DESCRIPTION OF THE TASK
Below are several entries. Transcribe exactly those lines that fall from the one with "Screen dimensions: 868x443" through the one with "Task: Click the green coin No Lock-up icon", end lines included.

Source data:
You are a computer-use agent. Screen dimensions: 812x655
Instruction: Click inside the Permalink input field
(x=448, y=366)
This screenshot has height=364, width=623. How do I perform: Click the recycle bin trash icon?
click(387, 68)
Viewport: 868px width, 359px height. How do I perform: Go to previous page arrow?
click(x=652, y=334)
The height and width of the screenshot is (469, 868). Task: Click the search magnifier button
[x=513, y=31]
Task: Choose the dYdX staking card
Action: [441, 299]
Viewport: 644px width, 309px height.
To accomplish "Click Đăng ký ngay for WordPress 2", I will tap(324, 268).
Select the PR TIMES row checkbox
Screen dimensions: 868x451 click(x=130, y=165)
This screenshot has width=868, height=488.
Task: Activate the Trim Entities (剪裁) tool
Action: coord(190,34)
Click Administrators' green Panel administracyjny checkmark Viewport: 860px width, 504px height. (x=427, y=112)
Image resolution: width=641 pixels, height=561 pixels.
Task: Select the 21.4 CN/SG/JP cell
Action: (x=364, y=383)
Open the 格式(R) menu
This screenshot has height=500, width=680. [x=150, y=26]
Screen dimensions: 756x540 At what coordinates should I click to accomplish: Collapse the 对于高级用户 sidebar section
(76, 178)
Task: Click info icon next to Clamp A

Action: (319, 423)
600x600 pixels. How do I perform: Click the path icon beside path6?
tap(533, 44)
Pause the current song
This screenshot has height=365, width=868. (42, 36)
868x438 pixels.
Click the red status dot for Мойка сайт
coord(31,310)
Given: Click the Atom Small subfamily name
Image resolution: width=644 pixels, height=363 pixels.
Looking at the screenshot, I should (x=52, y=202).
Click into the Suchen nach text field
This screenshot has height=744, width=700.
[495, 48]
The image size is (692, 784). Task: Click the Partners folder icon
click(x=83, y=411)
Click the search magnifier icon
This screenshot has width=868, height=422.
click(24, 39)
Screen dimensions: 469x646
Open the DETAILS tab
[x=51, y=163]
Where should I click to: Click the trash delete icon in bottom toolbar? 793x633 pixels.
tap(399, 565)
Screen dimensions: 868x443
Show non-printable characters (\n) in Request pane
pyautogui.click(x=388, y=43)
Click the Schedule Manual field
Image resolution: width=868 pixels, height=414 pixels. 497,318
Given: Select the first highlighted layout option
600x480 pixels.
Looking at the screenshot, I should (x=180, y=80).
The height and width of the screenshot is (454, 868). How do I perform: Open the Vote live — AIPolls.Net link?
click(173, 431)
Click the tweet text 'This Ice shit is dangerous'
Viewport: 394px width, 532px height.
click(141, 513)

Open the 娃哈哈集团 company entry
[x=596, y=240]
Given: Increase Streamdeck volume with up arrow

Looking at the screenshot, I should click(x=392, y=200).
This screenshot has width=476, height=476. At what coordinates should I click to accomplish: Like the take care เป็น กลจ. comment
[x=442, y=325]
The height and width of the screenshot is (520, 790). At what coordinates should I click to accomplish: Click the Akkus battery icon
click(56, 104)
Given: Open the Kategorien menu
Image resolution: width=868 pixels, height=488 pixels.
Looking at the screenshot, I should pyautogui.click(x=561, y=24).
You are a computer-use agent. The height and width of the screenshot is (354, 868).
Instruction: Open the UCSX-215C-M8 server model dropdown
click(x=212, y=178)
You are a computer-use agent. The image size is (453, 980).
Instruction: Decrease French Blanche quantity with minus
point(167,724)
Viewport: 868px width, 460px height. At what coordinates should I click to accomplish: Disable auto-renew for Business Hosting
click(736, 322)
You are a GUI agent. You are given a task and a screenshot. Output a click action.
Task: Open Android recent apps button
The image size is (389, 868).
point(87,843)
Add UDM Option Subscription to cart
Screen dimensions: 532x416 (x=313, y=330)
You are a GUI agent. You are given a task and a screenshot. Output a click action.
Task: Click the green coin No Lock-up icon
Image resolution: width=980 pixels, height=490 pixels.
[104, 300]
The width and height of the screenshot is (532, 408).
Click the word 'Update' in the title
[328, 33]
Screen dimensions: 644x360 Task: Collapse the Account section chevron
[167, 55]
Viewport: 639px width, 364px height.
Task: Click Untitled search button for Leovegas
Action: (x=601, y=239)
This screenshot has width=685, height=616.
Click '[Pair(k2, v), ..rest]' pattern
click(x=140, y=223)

REPLY TO THE EXERCISE
Screen dimensions: 868x443
Show non-printable characters (\n) in Request pane
pyautogui.click(x=388, y=43)
Click the Schedule Manual field
Image resolution: width=868 pixels, height=414 pixels. 497,318
Given: Select the first highlighted layout option
600x480 pixels.
Looking at the screenshot, I should (x=180, y=80).
The height and width of the screenshot is (454, 868). How do I perform: Open the Vote live — AIPolls.Net link?
click(173, 431)
Click the tweet text 'This Ice shit is dangerous'
Viewport: 394px width, 532px height.
click(141, 513)

Open the 娃哈哈集团 company entry
[x=596, y=240]
Given: Increase Streamdeck volume with up arrow

Looking at the screenshot, I should click(x=392, y=200).
This screenshot has width=476, height=476. At what coordinates should I click to accomplish: Like the take care เป็น กลจ. comment
[x=442, y=325]
The height and width of the screenshot is (520, 790). At what coordinates should I click to accomplish: Click the Akkus battery icon
click(56, 104)
Given: Open the Kategorien menu
Image resolution: width=868 pixels, height=488 pixels.
Looking at the screenshot, I should pyautogui.click(x=561, y=24).
You are a computer-use agent. The height and width of the screenshot is (354, 868).
Instruction: Open the UCSX-215C-M8 server model dropdown
click(x=212, y=178)
You are a computer-use agent. The image size is (453, 980).
Instruction: Decrease French Blanche quantity with minus
point(167,724)
Viewport: 868px width, 460px height. At what coordinates should I click to accomplish: Disable auto-renew for Business Hosting
click(736, 322)
You are a GUI agent. You are given a task and a screenshot. Output a click action.
Task: Open Android recent apps button
The image size is (389, 868).
point(87,843)
Add UDM Option Subscription to cart
Screen dimensions: 532x416 (x=313, y=330)
You are a GUI agent. You are given a task and a screenshot. Output a click action.
Task: Click the green coin No Lock-up icon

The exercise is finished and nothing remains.